The city on Wednesday tapped an engineering firm to study the environmental impacts that Mayor DeBlasio’s beloved Brooklyn–Queens trolley may have on the neighborhoods through which it would run, according to the leader of an advocacy group for the so-called Brooklyn Queens Connector.
“Today’s news makes it clear: the BQX is moving forward,” said Jessica Schumer, the daughter of Sen. Chuck Schumer (D–New York). “These steps show meaningful progress for the project — something we’ve been eager to see.”
The city’s Economic Development Corporation awarded Manhattan-based firm VHB a $7.2-million contract to lead the environmental-review process and subsequent Uniform Land Use Review Procedure the trolley project must snake through before any straphangers can hop aboard, according to a rep for the agency.
News of the contract comes months after Hizzoner put the fate of the streetcar in jeopardy last summer, when he announced it would derail without $1 billion in federal funding approved by his political rival President Trump.

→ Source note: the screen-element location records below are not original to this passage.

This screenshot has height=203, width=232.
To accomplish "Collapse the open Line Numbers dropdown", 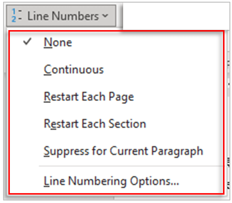I will click(105, 16).
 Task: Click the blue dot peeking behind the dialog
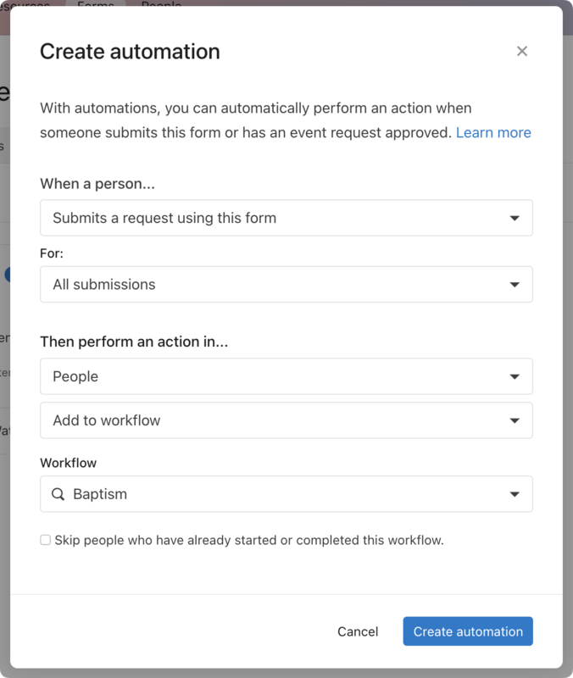click(7, 274)
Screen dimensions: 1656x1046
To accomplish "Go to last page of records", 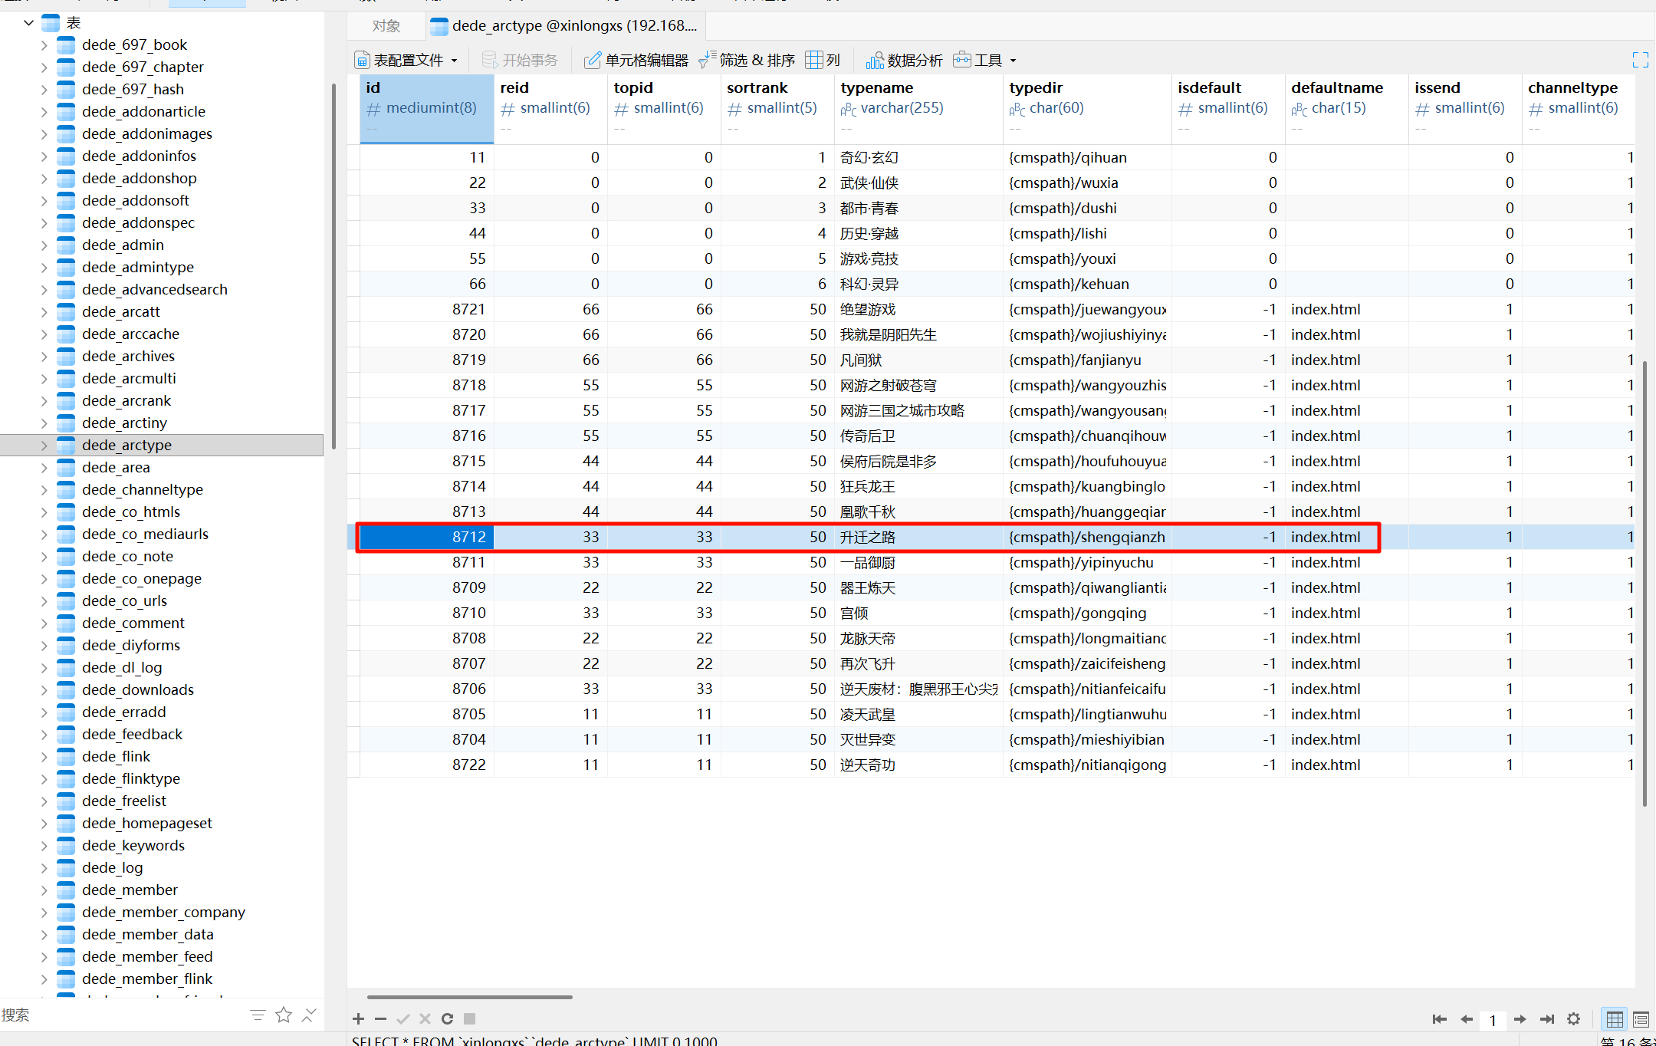I will coord(1547,1019).
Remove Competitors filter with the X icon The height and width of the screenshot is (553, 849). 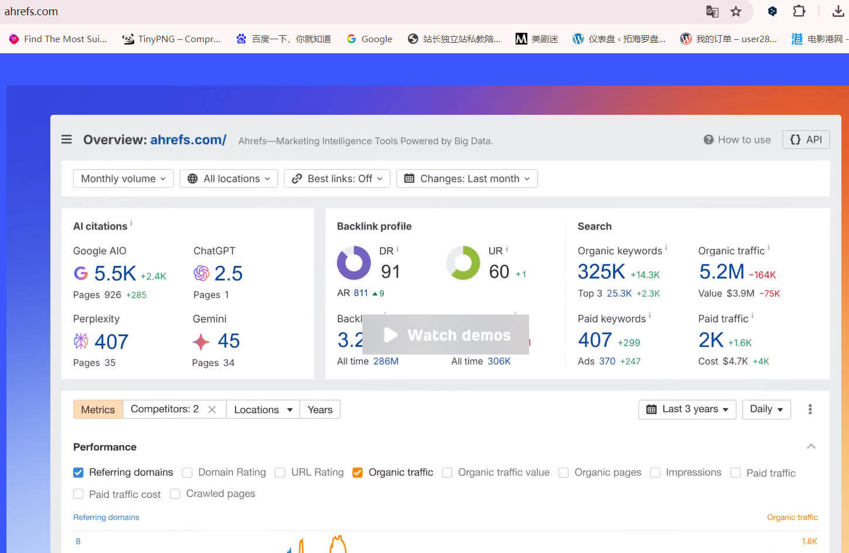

DeBlasio’s plea for federal cash — which some Brooklyn pols in Washington, DC, said he should not hold his breath for — followed a city study of the project, which revealed that the streetcar would not entirely pay for itself by revenue generated from new developments along its line, despite initial claims that it would by the consortium of builders that first pitched the scheme.
The adoption of a new financial model came around the same time that the city took other sharp turns in the project, including shrinking its original 14-mile route to 11 miles, changing the path of its Brooklyn tracks so they would skip Dumbo entirely and terminate in Red Hook, not Sunset Park, and increasing its projected $2.5-billion budget to $2.73 billion.
Officials also set a new start date for construction as sometime in 2024 — the year they initially said the trolley would be up and running when DeBlasio announced it back in 2016.
VHB’s engineers will seek input from locals whose transit-hungry, waterfront neighborhoods the streetcar would serve as part of their environmental review. And officials expect the firm to start pushing the plan through the lengthy ulurp process next year, with the hope of starting the service in 2029, according to an Economic Development Corporation spokeswoman.
“The BQX will link long-disconnected neighborhoods and shorten commutes for over half a million New Yorkers who live and work along the Brooklyn and Queens waterfront,” said Stephanie Báez. “It is a 21st-century solution to our city’s transit challenges, and we’re excited to move the project forward.”